Bill Carteaux's 13-year tenure as CEO of the Plastics Industry Association came during a time of great change: the economic crisis in 2008, the shale gas resurgence and now public challenges over plastic waste.
But the biggest long-term impact from his tenure, association leaders said, will likely be internal.
They credit Carteaux, who died Dec. 10 at age 59 from complications from leukemia, with guiding and preserving the association during the difficult years around the 2008 crisis so that the Washington-based organization remains relevant to the industry today.
“It's not an understatement to say that the Plastics Industry Association might not be in existence without his leadership,” said Tad McGwire, who sits on the group's eight-member executive board and is president of equipment maker Industrial Heater Corp.
Carteaux came to the job after a long career in the plastics machinery sector, and that industry knowledge and deep contacts helped him to maintain support for the association from companies, as everyone faced difficult decisions from the 2008 economic crisis, McGwire said.

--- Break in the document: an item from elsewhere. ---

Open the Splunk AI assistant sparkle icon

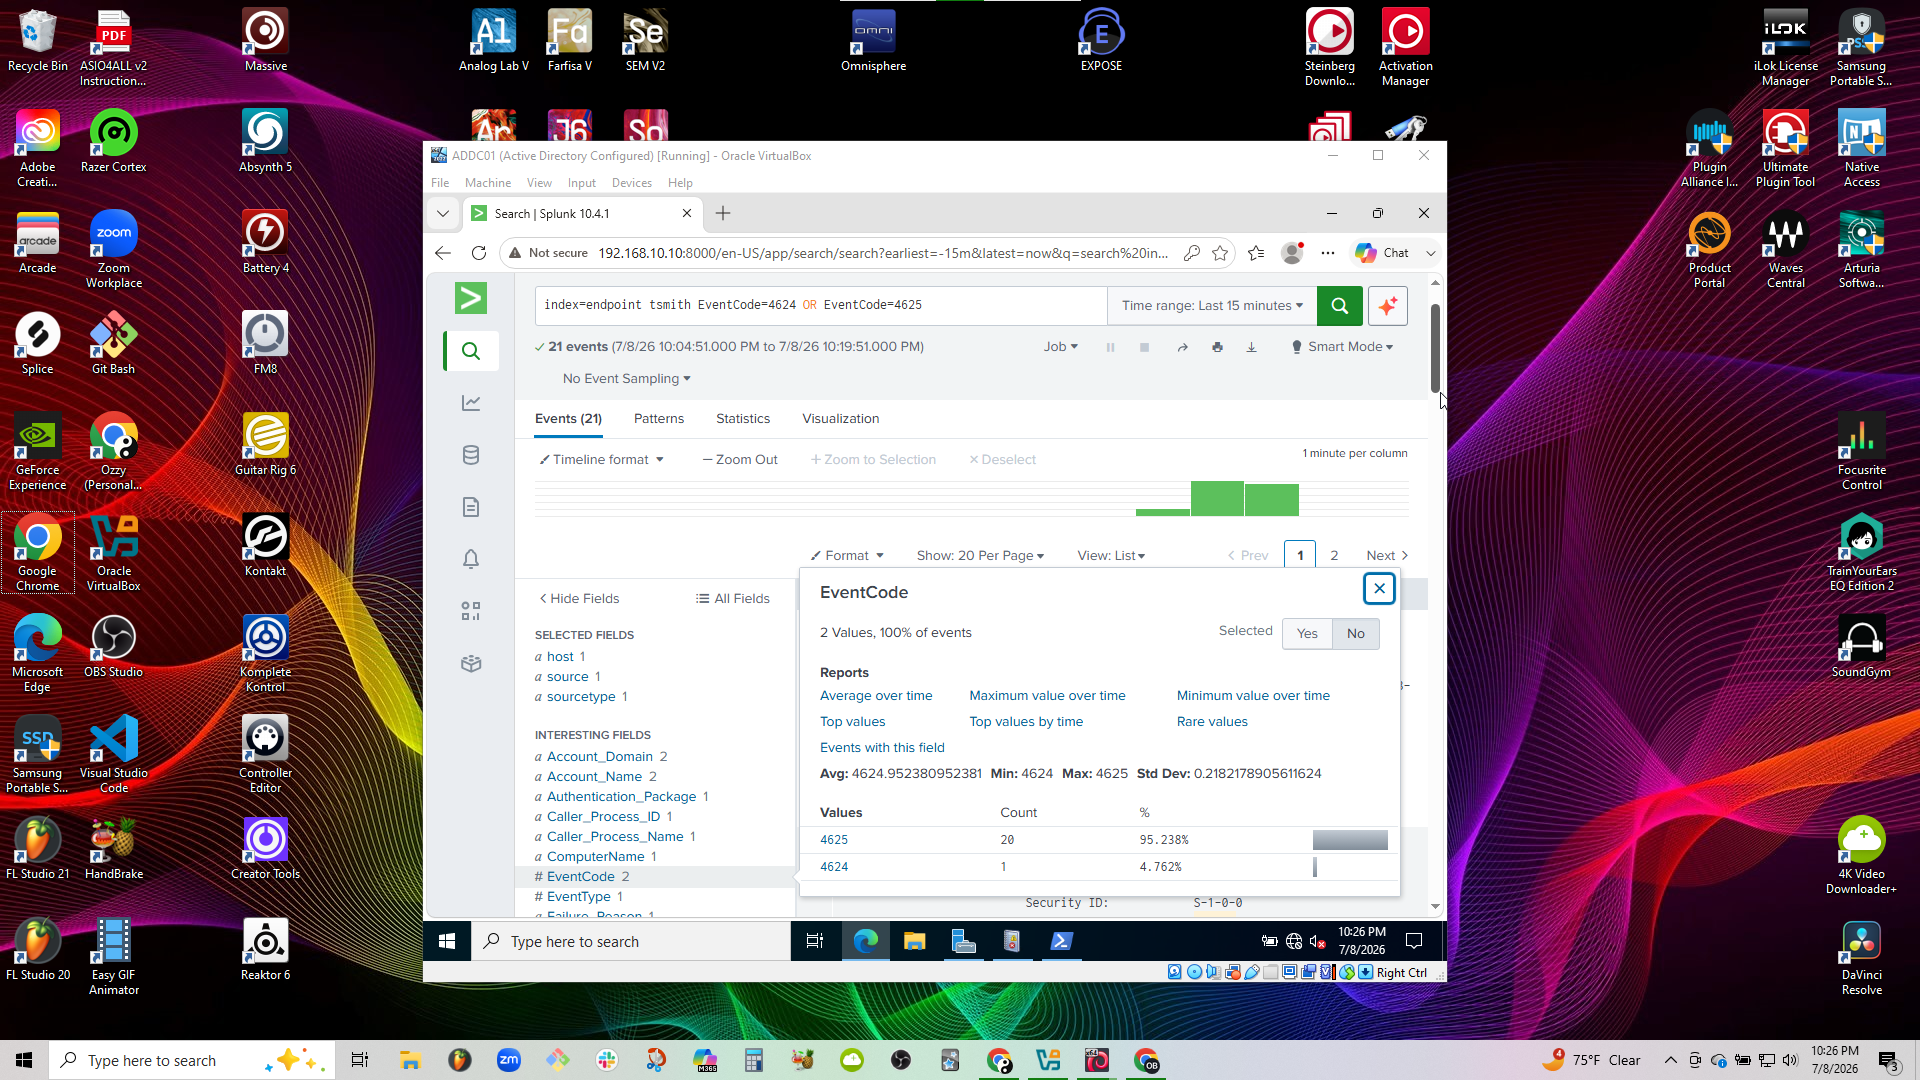(x=1387, y=306)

That included maintaining and growing the NPE trade show, a major source of funding for the trade group, McGwire said.
Without Carteaux's leadership, McGwire said, the group could have shrunk as member companies left, and that would have left it more narrowly focused, perhaps only doing political advocacy for specific industry segments that wanted to pay for that, and with a smaller NPE show for revenue and industry promotion.
“As such a strong cheerleader, he was able to keep external support,” McGwire said. “There's no question the industry association would look very different today if not for Bill's leadership and energy.”
Wylie Royce, chairman of the association and director of additive maker Royce Global, agreed Carteaux stabilized and possibly saved the group. In the five years before Carteaux took over in 2005, the association's core budget had shrunk from $12 million to $8 million.
“I believe Bill's legacy will be one of transformation,” Royce said. “When he started with [the association], it was in deep trouble financial trouble. It was also viewed as more of a ‘club' than an effective association by many in industry.”
The group named Chief Operating Officer Patty Long as its interim president and CEO.